Effects of CHV on Puppies

Puppies can acquire CHV before birth, during birth, or through the dam licking them. Infected puppies may exhibit pain, illness, and may die within 48 hours of showing symptoms. The virus thrives in puppies under three weeks old due to their lower body temperature. Placing exposed puppies in an incubator with a higher temperature has been successful in saving them if done before symptoms appear.

The dam’s immunity and passive immunity through colostrum are crucial for protecting puppies from CHV, but exposure to the virus after birth can still pose a risk.

Treating CHV in Adults

Risk factors for CHV in adults include larger kennels, poor hygiene, and kennel cough. Symptoms in adults can vary from mild upper respiratory tract infections to ocular disorders. Recurrence of CHV can occur, especially in immunocompromised dogs.

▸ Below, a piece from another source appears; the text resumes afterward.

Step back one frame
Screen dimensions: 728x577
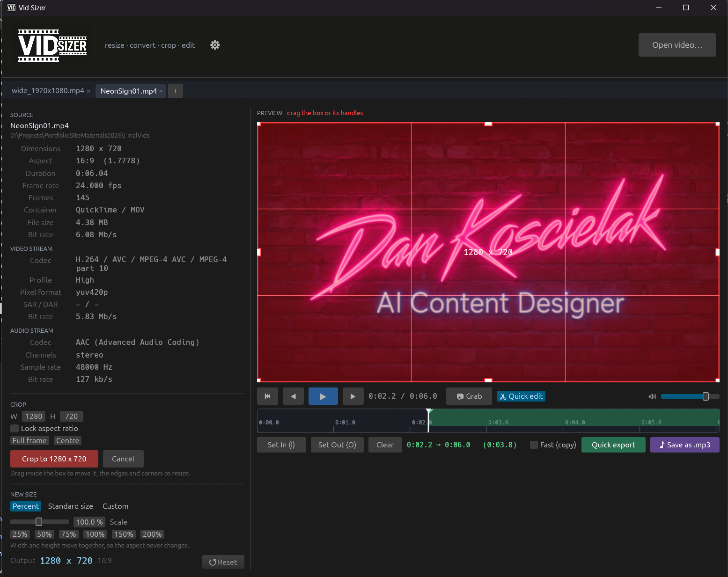tap(293, 396)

Detection and Treatment of CHV

PCR testing is preferred over antibody testing for CHV detection. Treatment for respiratory and genital CHV in adults can relieve symptoms, but there are no specific treatments for the virus itself. Ocular CHV can be treated with antimicrobials and antiviral drugs.

Preventing CHV

Vaccines for CHV are available in Europe but not in North America, and precautions are currently the best prevention method. Pregnant dams should be protected from exposure to shedding dogs or carriers of the virus, as they are highly susceptible to infection. Quarantine measures are recommended for dams and puppies regardless of exposure history to prevent the spread of CHV.